Medium-sized rings, including those embedded in bridged and fused bicyclic scaffolds, are common core structures of myriad bioactive molecules. Among various synthetic strategies towards their synthesis, intermolecular higher-order cycloaddition provides great potential to build complex medium-sized rings from simple building blocks. Unfortunately, such transformations are often plagued with competitive reaction pathways and low levels of site- and stereoselectivity. Herein, we report catalyst-controlled divergent access to three classes of medium-sized bicyclic compounds in high efficiency and stereoselectivity, by palladium-catalysed cycloadditions of tropones with γ-methylidene-δ-valerolactones. Mechanistic studies and density functional theory calculations disclosed that the divergent reactions stem from the different reaction profiles of the diastereomeric intermediates. While one undergoes either O- or C-allylation to provide [5.5.0] or [4.4.1] bicyclic compounds, the unique conformation of the other diastereomer allows an unconventional alkene isomerization to deliver bridgehead alkene-containing bicyclo[4.4.1] compounds. The conversion of these products to diverse complex polycyclic scaffolds has also been demonstrated.
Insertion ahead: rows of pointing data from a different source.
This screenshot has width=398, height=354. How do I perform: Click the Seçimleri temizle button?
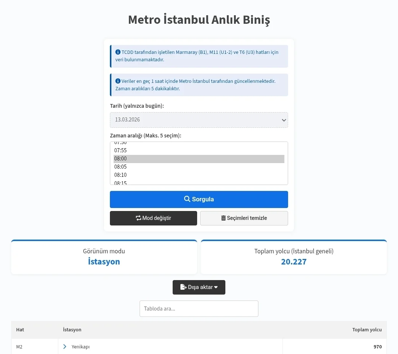[x=244, y=218]
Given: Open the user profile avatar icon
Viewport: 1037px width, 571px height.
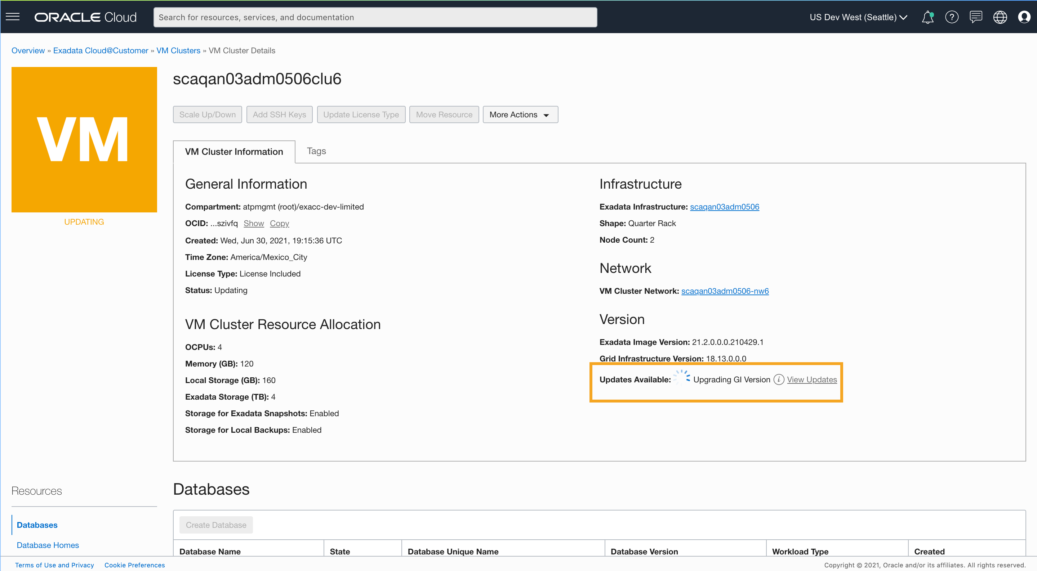Looking at the screenshot, I should [x=1024, y=17].
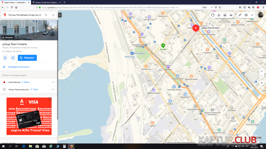Select the ruler distance measuring tool
Screen dimensions: 266x149
click(x=240, y=15)
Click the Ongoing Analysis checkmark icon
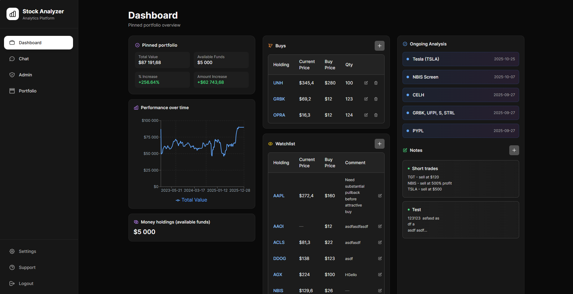The height and width of the screenshot is (294, 573). point(405,44)
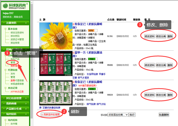
Task: Open APP来访记录 in the sidebar
Action: tap(17, 92)
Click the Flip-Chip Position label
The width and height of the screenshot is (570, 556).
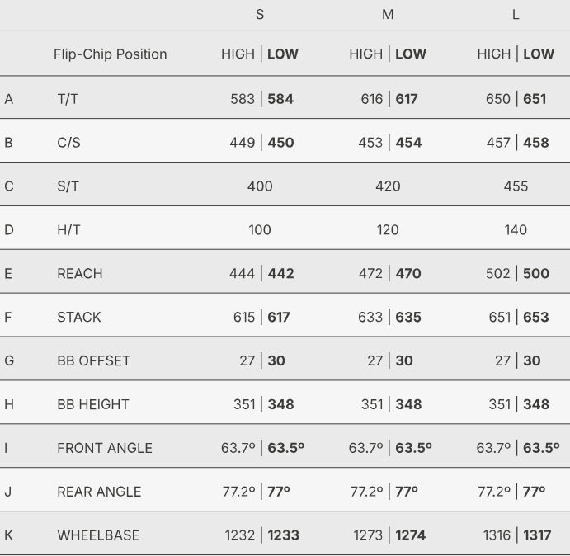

中型环，包括嵌入桥接和稠合双环支架中的环，是无数生物活性分子的常见核心结构。在各种合成策略中，分子间的高阶环加成具有巨大的潜力，可以从简单的结构单元中构建复杂的中型环。不幸的是，这种转化常常受到竞争性反应途径和低水平的位点和立体选择性的困扰。在本文中，我们报道了钯催化的tropones与γ-亚甲基-δ-戊内酯的环加成反应，从而控制了三类中型双环化合物的催化控制的发散性。机理研究和密度泛函理论计算表明，发散反应源于非对映异构中间体的不同反应谱。当一个化合物进行O-或C-烯丙基化以提供[5.5.0]或[4.4.1]双环化合物时，另一种非对映异构体的独特构型允许非常规的烯烃异构化，从而提供含桥头烯烃的双环化合物[4.4.1]。化合物。还证明了这些产物向多种复杂的多环支架的转化。